Where is C. S. Holling in the references? He is not even cited for type I, II, and III equations, although he is mentioned by name for them in the body of the text. How can one cover far-from-equilibrium systems without citing the classic 1994 article by Schneider and Kay, “Life as a Manifestation of the Second Law of Thermodynamics”? Where is the reference to Van Voris and colleagues' paper (1980), the only one I know that actually presented real-time experiments on material systems to show that complexity (as measured by intensity of periodicity of carbon dioxide), not diversity, was related to stability (both resilience and resistance)? There is also no reference to the extensive literature on hierarchy theory, which surely applies to self-organized emergence. Another missing body of literature is on stochastic modeling, and as my colleague Tony Ives says, stochasticity is really important if you are interested in real systems, since you are only going to be able to fit a stochastic model to data. But then again, all authors have to limit themselves as a matter of focus. These authors choose to give only a little room for nature, compared with their extensive treatment of their main topic, the equations of statistical mechanics in ecology.
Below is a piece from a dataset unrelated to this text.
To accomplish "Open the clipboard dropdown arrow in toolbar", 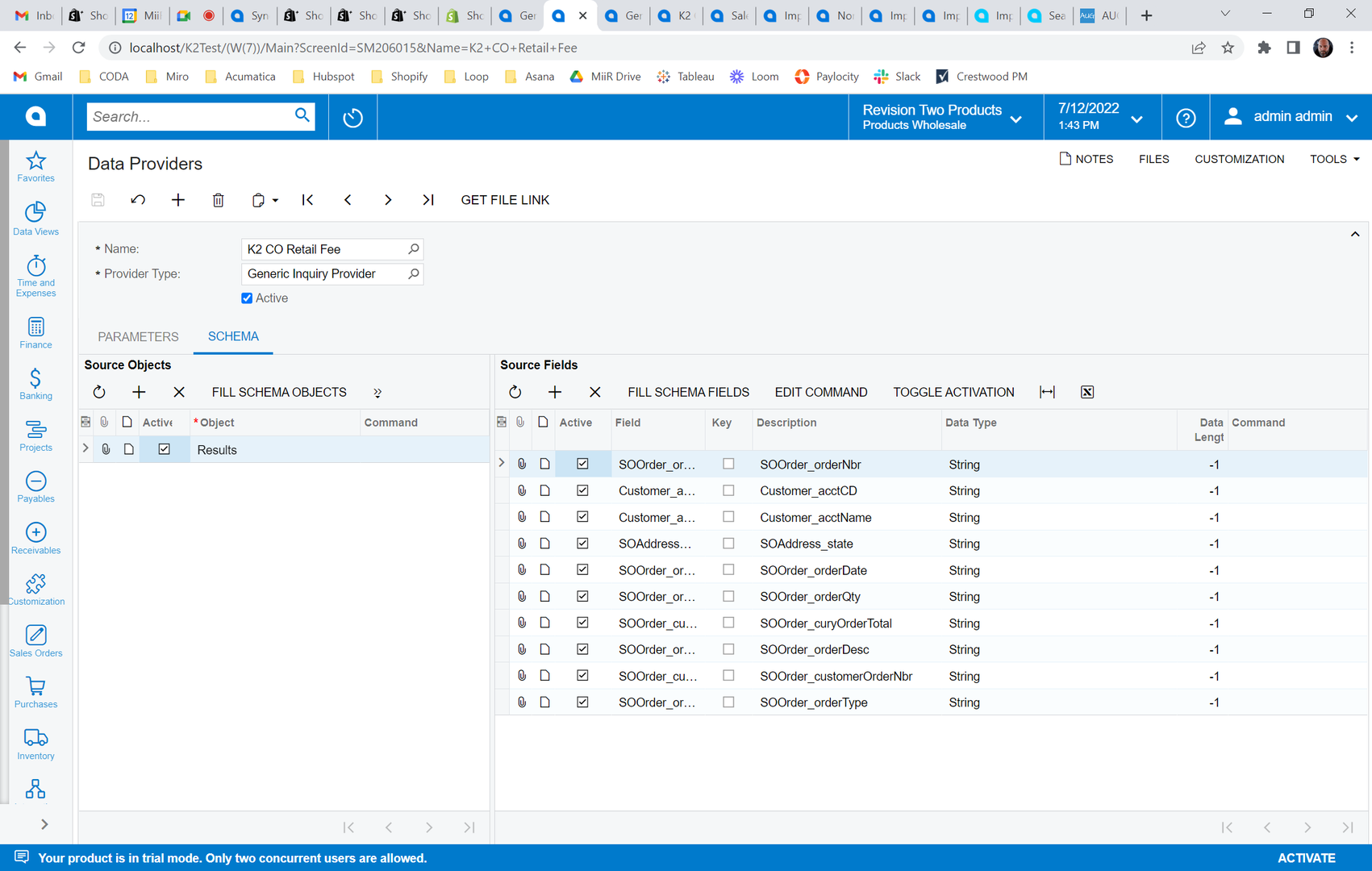I will (275, 200).
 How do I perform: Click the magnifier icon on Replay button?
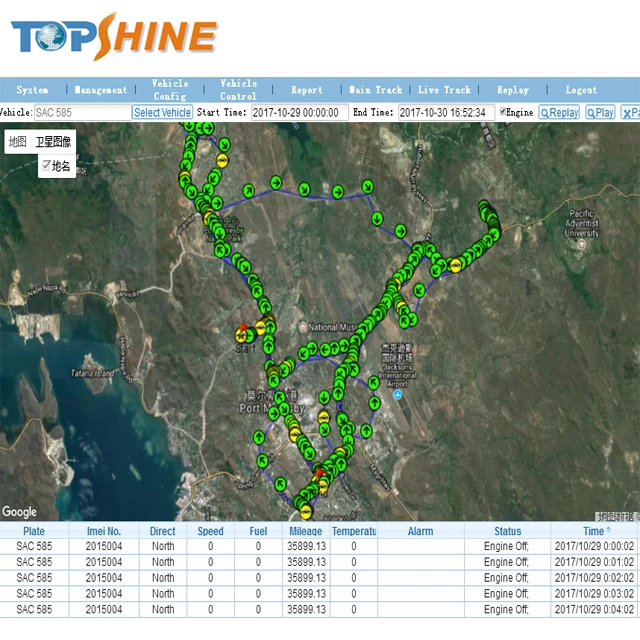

The focus is narrow in Self-organization in Complex Ecosystems. Algebraic formulation is all. Good algebraists can prove whatever they are discussing. As a result they often feel obliged to prove it, and that slows them down and distracts from the significant biological issues at hand. I hasten to say that Solé and Bascompte do an excellent job of explaining these equations, to the point that the book will become a classic in those terms. But a compulsion that is overwhelming is evident in it. For instance, is it really necessary, when speaking of a binary transformation (all numbers below a threshold become zeros, while all other numbers become ones), to write a double-decker equation that says what I just said? For those who intuitively think in algebraic terms, I suppose the fit will be comfortable, but not for many other ecologists. Significantly, this book is a natural history of equations, rather than real-time complexity in biology.
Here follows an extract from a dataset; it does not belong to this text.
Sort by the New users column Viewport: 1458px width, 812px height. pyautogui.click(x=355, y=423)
In the end, I agree with Robert May, who on the dust jacket identifies Self-organization in Complex Ecosystems as being a powerful synopsis of the new ideas of recent decades. A lot of what appears in the book has been around for some time, but this is probably the clearest expression of it all. It is very nice to have it all in one place, and to see where it is going in this century. This book is narrow but is fairly characterized as adventurous. It will demystify a large literature. It is clear, thorough, and very well written. It will be a good book for a graduate seminar course, but only in ecology programs that have a solid quantitative basis. Be aware that it is firmly ensconced in a very particular way of addressing ecological systems, and has a certain myopia in that regard, but it should be on the bookshelf of any broad-minded ecologist.